Smallest possible markov step (`m_steps` of MarkovChain trait) by entropic step

pub fn max_step_size(&self) -> usize

Largest possible markov step (`m_steps` of MarkovChain trait) by entropic step

pub fn best_of_steps(&self) -> &Vec<usize>

Currently used best of

might have length 0, if statistics are still being gathered
otherwise this contains the step sizes, from which the next stepsize is drawn uniformly

pub fn fraction_accepted_current(&self) -> f64

Fraction of steps accepted since the statistics were reset the last time

(steps accepted since last reset) / (steps since last reset)
NaN if no steps were performed yet

pub fn total_entr_steps_accepted(&self) -> usize

total number of entropic steps, that were accepted

pub fn total_entr_steps_rejected(&self) -> usize

total number of entropic steps, that were rejected

pub fn fraction_accepted_total_entropic(&self) -> f64

Fraction of steps accepted since the creation of `self`

NaN if no steps were performed yet

pub fn log_density_estimate(&self) -> &Vec<f64>

returns the (non normalized) log_density estimate log(P(E)), with which the simulation was started
if you created this from a WangLandau simulation, this is the result of the WangLandau Simulation

pub fn log_density_refined(&self) -> Vec<f64>
where Hist: Histogram,

calculates the (non normalized) log_density estimate log(P(E)) according to the paper

pub fn hist(&self) -> &Hist

Return current state of histogram

impl<Hist, R, E, S, Res, T> EntropicSamplingAdaptive<Hist, R, E, S, Res, T>
where Hist: Histogram, R: Rng,

pub fn from_wl_adaptive( wl: WangLandauAdaptive<Hist, R, E, S, Res, T> ) -> Result<Self, EntropicErrors>

Creates EntropicSamplingAdaptive from a `WangLandauAdaptive` state

WangLandauAdaptive state needs to be valid, i.e., you must have called one of the init* methods

this ensures, that the members old_energy and old_bin are not None

pub fn refine_estimate(&mut self) -> Vec<f64>

Calculates `self.log_density_refined` and uses that as estimate for a the entropic sampling simulation

returns old estimate

prepares `self` for a new entropic simulation

sets new estimate for log(P(E))
resets statistic gathering
resets step_count

pub fn set_adjust_bestof_every(&mut self, adjust_bestof_every: usize)

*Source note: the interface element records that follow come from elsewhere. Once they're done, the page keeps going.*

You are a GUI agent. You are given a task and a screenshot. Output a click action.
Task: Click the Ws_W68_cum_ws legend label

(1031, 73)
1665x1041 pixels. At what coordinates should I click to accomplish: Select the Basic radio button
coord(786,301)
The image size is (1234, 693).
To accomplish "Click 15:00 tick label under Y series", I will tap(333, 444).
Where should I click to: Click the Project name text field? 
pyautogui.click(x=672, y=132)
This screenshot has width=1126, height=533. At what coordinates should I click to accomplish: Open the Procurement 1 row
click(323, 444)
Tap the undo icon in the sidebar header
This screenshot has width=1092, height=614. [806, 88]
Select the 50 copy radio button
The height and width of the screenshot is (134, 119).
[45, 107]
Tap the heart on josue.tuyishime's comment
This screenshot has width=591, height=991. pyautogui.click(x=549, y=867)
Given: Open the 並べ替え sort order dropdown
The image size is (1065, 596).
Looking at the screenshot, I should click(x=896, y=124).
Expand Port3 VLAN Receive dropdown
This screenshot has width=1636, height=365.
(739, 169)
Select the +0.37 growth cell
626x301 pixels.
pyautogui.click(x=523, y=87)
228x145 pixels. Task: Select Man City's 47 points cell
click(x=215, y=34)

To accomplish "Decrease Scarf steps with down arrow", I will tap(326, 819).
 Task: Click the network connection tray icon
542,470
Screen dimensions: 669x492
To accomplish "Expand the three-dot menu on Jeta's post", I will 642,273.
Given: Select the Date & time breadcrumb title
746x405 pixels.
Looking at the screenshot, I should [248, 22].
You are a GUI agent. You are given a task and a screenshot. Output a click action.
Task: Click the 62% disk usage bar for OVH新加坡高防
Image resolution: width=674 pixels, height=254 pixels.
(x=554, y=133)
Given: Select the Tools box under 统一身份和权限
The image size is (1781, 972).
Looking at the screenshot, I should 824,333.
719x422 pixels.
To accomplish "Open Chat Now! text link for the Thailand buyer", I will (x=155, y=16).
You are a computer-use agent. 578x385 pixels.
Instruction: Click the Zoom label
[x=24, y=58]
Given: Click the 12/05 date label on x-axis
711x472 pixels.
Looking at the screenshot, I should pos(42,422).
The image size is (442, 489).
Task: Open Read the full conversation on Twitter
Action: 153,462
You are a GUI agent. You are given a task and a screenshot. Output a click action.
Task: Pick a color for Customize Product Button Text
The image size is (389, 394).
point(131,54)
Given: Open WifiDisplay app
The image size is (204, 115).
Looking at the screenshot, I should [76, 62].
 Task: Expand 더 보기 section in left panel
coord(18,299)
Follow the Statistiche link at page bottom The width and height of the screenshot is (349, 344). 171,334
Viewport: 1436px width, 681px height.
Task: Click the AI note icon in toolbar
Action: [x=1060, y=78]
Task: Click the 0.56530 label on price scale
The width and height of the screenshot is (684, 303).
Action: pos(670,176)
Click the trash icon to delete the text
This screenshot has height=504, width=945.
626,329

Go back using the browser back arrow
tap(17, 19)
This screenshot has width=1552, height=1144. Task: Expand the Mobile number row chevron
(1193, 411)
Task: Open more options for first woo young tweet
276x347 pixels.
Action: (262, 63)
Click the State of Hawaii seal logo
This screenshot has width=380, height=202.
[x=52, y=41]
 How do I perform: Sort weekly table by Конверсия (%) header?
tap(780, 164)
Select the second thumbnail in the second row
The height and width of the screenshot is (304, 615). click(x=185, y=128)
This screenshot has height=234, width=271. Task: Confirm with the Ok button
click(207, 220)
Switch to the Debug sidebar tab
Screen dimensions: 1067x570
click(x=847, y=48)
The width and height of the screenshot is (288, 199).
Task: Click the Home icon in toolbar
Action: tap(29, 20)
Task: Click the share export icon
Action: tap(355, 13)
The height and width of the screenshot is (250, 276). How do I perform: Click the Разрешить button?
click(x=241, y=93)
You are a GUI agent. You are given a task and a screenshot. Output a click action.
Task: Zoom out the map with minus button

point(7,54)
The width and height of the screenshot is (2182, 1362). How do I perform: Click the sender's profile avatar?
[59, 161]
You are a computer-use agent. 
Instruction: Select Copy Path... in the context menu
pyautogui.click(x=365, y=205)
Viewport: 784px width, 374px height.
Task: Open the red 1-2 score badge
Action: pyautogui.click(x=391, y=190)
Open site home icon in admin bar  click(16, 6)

How often to adjust `bestof_steps`?

if you try to set a value smaller 10, it will be set to 10
will reevalute the statistics every adjust_bestof_every steps,

this will not start new statistics gathering but just trigger a reevaluation of the gathered statistics (should be O(max_stepsize - min_stepsize))

pub fn is_rebuilding_statistics(&self) -> bool

Is the simulation in the process of rebuilding the statistics, i.e., is it currently trying many differnt step sizes?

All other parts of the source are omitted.